Cela ne règle pas la question, brûlante, du point de départ de ce délai et les dispositions issues de la dernière rédaction du décret du 25 février 2022 prêtent à difficultés ; ce pour plusieurs raisons :

  • La notion de versement de la provision devant être évidemment celle de la totalité de la provision, quel que soit le nombre des parties en présence,
  • mais les modalités de versement ne sont pas précisées dans le décret (virement de compte à compte, chèque sous réserve d’encaissement).
  • Enfin, rien n’indique ce qu’il en est de l’obligation du médiateur d’informer le greffe, et donc le magistrat, du bon versement de la provision et en conséquence du point de départ du premier délai de 3 mois.

Or il est fondamental de procéder à ces informations réciproques. D’une part, pour solliciter une éventuelle prorogation en la matière auprès du magistrat en application de l’article 131-3 du CPC et, d’autre part, pour sécuriser l’articulation entre le processus de médiation et la procédure judiciaire.
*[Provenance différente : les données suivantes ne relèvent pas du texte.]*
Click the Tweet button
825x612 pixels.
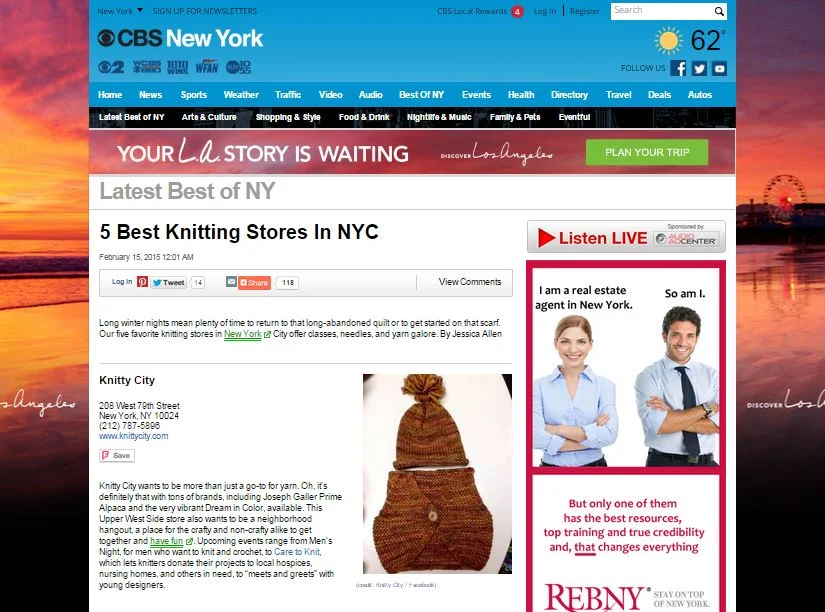click(x=168, y=283)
Notion capitale pour que ne soit ni fragilisé le recours à la médiation, ni rendu impossible de la faire et ce, en toute bonne foi.
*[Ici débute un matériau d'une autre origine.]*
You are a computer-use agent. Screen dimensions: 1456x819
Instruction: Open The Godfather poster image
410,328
A ce stade il n’est pas inutile de préciser qu’il conviendrait de solliciter le principe de la prorogation de la mission de médiation dans des délais suffisamment tôt compte tenu du relatif encombrement du traitement de telles demandes.

III. S’ouvrent alors des questions pratiques substantielles.

Quel est le sort et l’analyse de ce temps de latence entre la fin du premier délai et l’obtention judiciaire du second délai ?

La médiation doit-elle être “suspendue” en attendant le renouvellement de la mission pour les 3 mois supplémentaires ?

Si les entretiens se poursuivent, va-t-on considérer être toujours dans le contexte d’une médiation judiciaire ou dans un “no man’s land informel” ?

Le simple fait de solliciter du magistrat la prorogation du délai initial va-t-il également proroger l’impact de l’article 910-2 du CPC devant la Cour au vu de l’arrêt susvisé ?

Autrement dit, cette demande doit-elle être présentée avant la date d’expiration de la première mission de trois mois pour être valide ?

De la même façon, dans le cas contraire, y a-t-il un délai pour demander un délai supplémentaire ? Quel serait-il et quelle serait sa nature ?

Ce qui ramène à la question essentielle du point de départ et de la durée du renouvellement de trois mois évoqués ci-dessus…et nous ne pouvons que retenir les remarques judicieuses de Madame Natalie Fricero et des propositions portées par les associations de médiateurs consultées lors du rapport SAUVE, sur la nécessité de réforme de la procédure civile et celle de rassembler les textes de la médiation en un seul corpus beaucoup plus lisible et sécurisant pour faciliter son utilisation à l’appui de la procédure judicaire.

Nous pouvons également poser que, à l’instar de beaucoup de textes qui se veulent et se croient favorables à la médiation [1], d’évidence, le texte de l’article 910-2 du CPC crée plutôt une contrainte et une pression sur les parties et le médiateur incompatibles avec le temps de la médiation et la sérénité qui devrait s’y instaurer quant au cadre, à défaut du contenu des entretiens !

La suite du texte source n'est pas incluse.